### Goals
a - In the passage on Callaghan's education speech, what is Margaret Thatcher said to have read over breakfast?
b - Pick up the passage on Callaghan's education speech after its last sentence and keep writing.

### Text to read
#####

Aged 84, he remains proud of the questions he raised in Oxford two decades ago. “What I wanted was to make my mark on the education policy of the country.” In his speech he raised issues that have dominated educational politics ever since: accountability, effectiveness, the curriculum and, most profoundly of all, the relationship between teachers, government, parents and industry.

With hindsight, the speech can be seen as the bridge between one era and the next: with it we passed from the era of consensus to the era of accountability, making it a major landmark in post-war educational history.

The speech was a landmark in another way, too. Before Callaghan, prime ministers did not get involved in education policy, except insofar as it affected government expenditure. Callaghan knew very well he was breaking a taboo. Early in the speech, he remarked: “The Labour movement has always cherished education. . .There is nothing wrong with non-educationalists, even a prime minister, talking about it now and again.”

Now he smiles: “There was surprise and scepticism because it was not usual for prime ministers to discuss these matters.”

The historical significance of this decision should not be underestimated. Ever since, prime ministerial interest in education has grown steadily. Margaret Thatcher, for example, is said to have read the first draft of the English national curriculum over breakfast. John Major often sets his education minister’s agenda and Tony Blair has promised that, if elected, “education, education and education” will be the passion of his government. So why did Callaghan take this momentous step?

#####

### Record set
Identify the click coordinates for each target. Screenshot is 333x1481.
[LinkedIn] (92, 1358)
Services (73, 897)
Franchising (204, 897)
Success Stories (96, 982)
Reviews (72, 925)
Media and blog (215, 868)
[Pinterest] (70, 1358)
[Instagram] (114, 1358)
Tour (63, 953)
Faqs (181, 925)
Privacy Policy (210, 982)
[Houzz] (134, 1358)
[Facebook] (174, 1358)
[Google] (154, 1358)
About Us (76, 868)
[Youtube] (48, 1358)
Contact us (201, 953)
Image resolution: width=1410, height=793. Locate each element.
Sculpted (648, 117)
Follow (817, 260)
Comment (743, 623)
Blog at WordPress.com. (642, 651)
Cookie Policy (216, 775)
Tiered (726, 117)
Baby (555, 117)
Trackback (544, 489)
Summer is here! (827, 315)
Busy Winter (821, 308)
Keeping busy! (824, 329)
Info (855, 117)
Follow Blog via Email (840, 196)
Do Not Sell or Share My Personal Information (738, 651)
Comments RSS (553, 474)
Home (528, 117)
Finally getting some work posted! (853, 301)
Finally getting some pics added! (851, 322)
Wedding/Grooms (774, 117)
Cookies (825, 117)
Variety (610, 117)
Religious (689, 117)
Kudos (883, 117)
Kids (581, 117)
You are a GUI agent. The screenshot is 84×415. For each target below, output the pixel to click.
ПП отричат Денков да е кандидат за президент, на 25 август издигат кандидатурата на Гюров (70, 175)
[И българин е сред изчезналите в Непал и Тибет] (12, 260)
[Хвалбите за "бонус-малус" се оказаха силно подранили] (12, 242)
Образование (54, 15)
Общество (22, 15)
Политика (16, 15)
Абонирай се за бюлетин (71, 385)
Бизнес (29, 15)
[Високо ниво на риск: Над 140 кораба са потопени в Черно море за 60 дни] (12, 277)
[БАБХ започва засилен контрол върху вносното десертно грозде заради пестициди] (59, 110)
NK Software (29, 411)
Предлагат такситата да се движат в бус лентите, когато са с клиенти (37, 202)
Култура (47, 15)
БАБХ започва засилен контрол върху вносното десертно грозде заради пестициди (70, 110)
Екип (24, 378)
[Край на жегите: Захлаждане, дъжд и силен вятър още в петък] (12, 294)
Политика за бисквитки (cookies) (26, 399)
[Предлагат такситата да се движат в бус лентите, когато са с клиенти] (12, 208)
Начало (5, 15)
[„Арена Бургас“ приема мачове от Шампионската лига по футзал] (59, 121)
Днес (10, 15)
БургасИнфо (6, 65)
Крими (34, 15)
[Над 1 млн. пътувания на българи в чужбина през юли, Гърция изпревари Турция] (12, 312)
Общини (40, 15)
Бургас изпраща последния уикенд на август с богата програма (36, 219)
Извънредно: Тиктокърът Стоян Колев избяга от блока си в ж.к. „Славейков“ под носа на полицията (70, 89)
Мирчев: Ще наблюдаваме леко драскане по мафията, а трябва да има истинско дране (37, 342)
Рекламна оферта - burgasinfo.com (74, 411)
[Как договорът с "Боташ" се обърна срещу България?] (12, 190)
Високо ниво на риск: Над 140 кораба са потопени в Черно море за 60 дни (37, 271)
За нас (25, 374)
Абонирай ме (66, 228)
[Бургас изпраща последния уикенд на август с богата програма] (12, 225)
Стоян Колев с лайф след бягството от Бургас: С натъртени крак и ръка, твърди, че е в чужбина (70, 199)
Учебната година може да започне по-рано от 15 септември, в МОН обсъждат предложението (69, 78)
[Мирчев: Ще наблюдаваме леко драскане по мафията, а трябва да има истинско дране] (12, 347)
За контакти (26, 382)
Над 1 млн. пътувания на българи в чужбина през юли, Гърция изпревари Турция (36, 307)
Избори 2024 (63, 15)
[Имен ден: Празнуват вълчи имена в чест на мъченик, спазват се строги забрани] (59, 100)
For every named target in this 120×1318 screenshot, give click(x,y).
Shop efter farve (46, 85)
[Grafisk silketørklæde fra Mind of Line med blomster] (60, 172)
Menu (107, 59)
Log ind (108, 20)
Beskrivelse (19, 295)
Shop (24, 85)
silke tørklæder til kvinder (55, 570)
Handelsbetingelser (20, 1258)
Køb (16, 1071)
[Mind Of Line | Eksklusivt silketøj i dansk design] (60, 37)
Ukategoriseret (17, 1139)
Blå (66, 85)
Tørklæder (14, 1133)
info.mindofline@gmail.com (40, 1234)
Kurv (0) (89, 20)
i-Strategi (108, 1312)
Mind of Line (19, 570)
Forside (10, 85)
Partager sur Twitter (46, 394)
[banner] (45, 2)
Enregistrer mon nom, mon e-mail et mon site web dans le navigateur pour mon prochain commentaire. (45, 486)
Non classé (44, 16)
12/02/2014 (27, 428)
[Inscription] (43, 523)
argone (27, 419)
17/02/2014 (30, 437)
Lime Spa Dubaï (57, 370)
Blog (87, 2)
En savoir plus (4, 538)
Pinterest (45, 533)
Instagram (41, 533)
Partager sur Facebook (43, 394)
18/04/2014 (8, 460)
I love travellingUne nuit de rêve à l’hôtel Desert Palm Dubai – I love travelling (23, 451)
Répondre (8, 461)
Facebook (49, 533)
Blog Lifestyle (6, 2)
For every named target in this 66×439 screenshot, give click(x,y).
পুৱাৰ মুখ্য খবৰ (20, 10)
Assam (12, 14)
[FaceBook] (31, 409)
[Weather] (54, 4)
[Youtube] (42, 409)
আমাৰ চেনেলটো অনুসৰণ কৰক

#####

### Results
a - The first draft of the English national curriculum.

b -
Before I interviewed him, I thought I knew. The iron chronology of 1976 seemed to explain it. On March 16, Harold Wilson announced his decision to step down as prime minister. On April 5, James Callaghan was elected by Labour MPs to succeed him. In July 1976, the Auld Report on the scandalous goings-on at William Tyndale primary school was published, dominating the headlines. At the end of September, Denis Healey announced the deal with the International Monetary Fund which rescued the country from bankruptcy. The Ruskin speech came less than three weeks later.

Set against this background, the speech appears to have been an obvious attempt by the Prime Minister simultaneously to address public concern over Tyndale and shift public attention from the parlous state of the public finances.

I put this to Lord Callaghan and his answer taught me - once again - how easy it is to draw superficial conclusions from an apparently straightforward sequence of events. For him, the explanation of the Ruskin speech lay much further back in his own childhood in Portsmouth.

“My father died when I was nine. . .Because he died as a result of his service in the First War, the Ministry of Pensions agreed to pay six guineas a year for me to attend school, subject to satisfactory progress. . .my report was sent to the ministry every term, where it was solemnly scrutinised and when my progress was not satisfactory. . .they sent a stern letter to my mother threatening to discontinue the six guineas. This caused her great shame and she visited her anxieties upon me, as you can imagine.”

After he had “become rather more sensible” in his mid-teens, he did well at school, but “my formal education was over at the age of 16. . .That would be 1928. It was quite unthinkable that a boy should enter university from that school.”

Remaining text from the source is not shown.